[Items from a dataset]

^^^^^^^^^^^^^^^^

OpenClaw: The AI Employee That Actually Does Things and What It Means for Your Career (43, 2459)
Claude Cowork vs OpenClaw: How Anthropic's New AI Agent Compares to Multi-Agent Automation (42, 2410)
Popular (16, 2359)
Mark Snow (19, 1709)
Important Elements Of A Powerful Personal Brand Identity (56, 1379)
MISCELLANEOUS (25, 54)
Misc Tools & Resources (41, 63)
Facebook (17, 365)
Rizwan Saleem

^^^^^^^^^^^^^^^^

> [Exercise requirements] Each record shown above is to be given again exactly.

> [Output of the task]
OpenClaw: The AI Employee That Actually Does Things and What It Means for Your Career (43, 2459)
Claude Cowork vs OpenClaw: How Anthropic's New AI Agent Compares to Multi-Agent Automation (42, 2410)
Popular (16, 2359)
Mark Snow (19, 1709)
Important Elements Of A Powerful Personal Brand Identity (56, 1379)
MISCELLANEOUS (25, 54)
Misc Tools & Resources (41, 63)
Facebook (17, 365)
Rizwan Saleem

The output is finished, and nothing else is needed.